Total collagen detection.
E16.5 and P1 control and Fgfr2BM−/− bladders were homogenized in 1 mg/ml pepsin in 0.05 M acetic acid and then incubated in the solution for 48 h at 4°C. The supernatant was collected, and collagen concentration was detected with a Sirius Red Collagen Detection Kit (catalog no. 9062, Chondrex, Redmond, WA) in accordance with the manufacturer's instructions. n = 8 samples/genotype were used in each analysis.
Void stain on paper.
P30 control and Fgfr2BM−/− mice (n = 8) were placed individually in metabolic cages lined with Whatman paper. Mice were given ad libitum access to food and water for a 4-h period. After this period, mice were returned to home cages, Whatman papers were collected, and urine stains were photographed using an ultraviolet light box. All images were subsequently analyzed using ImageJ software.
Bladder sheet assays.
Bladder sheet assays were performed as previously described (13). Briefly, bladders were dissected from male control and Fgfr2BM−/− mice (n = 3 per genotype) and incubated at 37°C for 30 min in Ca2+-free Tyrode solution. After incubation, bladders were cut along the dorsal aspect to form a sheet. Sheets were then pinned to the fixed platform (with the mucosal surface facing up) in the recording chamber, with the dome tied to a stainless steel bar connected to a tension transducer. Contractile activity was measured through a tension transducer attached to an oil hydraulic micromanipulator (Narishige, East Meadow, NY) and computer controlled through a stepper motor to allow precise increments of stretch. Recording chambers were placed on a Peltier block (University of Pittsburgh Machine and Electronics shops) to maintain the temperature at 37 ± 0.5°C and superfused with Tyrode solution at a rate of 1 ml/min. Bladder sheets were stretched to 1 g of resting tension, and all preparations were allowed to equilibrate for at least 30 min.
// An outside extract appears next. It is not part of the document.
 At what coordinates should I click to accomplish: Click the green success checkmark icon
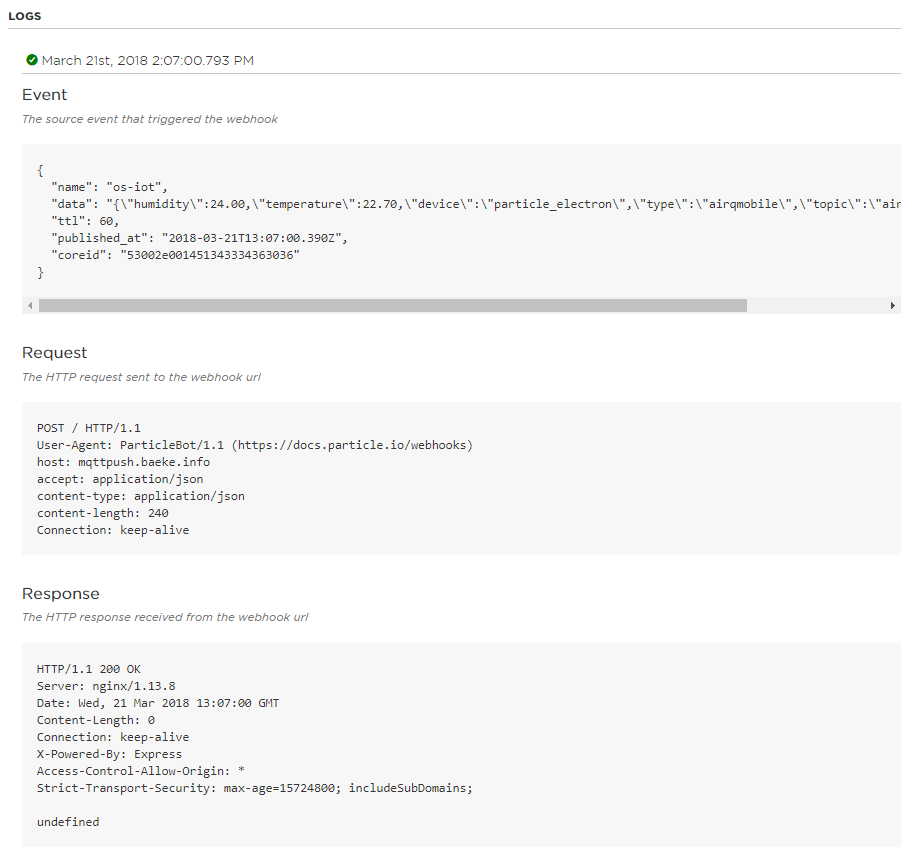click(32, 60)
For agonist treatment, α,β-methylene ATP and carbachol were added to equilibrated bladder sheets at physiological concentrations, with the force contraction of the bladder recorded after administration. Bladders were then washed out and returned to equilibrium before subsequent agonist administration. For electrical field stimulation, equilibrated bladder sheets were stimulated at 30-s intervals with increasing electrical frequency ranging from 8 to 20 Hz. Contractile responses of bladders after each stimulation were recorded as previously described in Ref. 13.
In vivo cystometry.
Male P30 control and Fgfr2BM−/− mice were anesthetized with isoflurane and intubated via a small incision using polyethylene-60 tubing. The skull was exposed, and the forepart to the lambdoid suture was removed. The brain stem was sectioned at the supracollicular level, tissues rostral to the section were withdrawn, and anesthesia was discontinued. After supracollicular decerebration, the bladder was exposed via a midline abdominal incision. A flanged polyethylene-50 catheter was passed through a small opening at the apex of the bladder dome and secured with suture. The catheter was connected by a three-way stopcock to an infusion pump (PUMP 33, Harvard Apparatus) and a pressure transducer (World Precision Instruments) joined to a transbridge (4M, World Precision Instruments). Intravesical pressure recordings were made by continuously infusing saline (25°C) at a constant rate of 0.01 ml/min. Mice were observed for voiding, and voiding contractions were marked.
Student's t-tests were conducted where appropriate using GraphPad Prism 5 (GraphPad Software, La Jolla, CA).
Fgfr2 is deleted in the E13.5 Fgfr2BM−/− bladder mesenchyme.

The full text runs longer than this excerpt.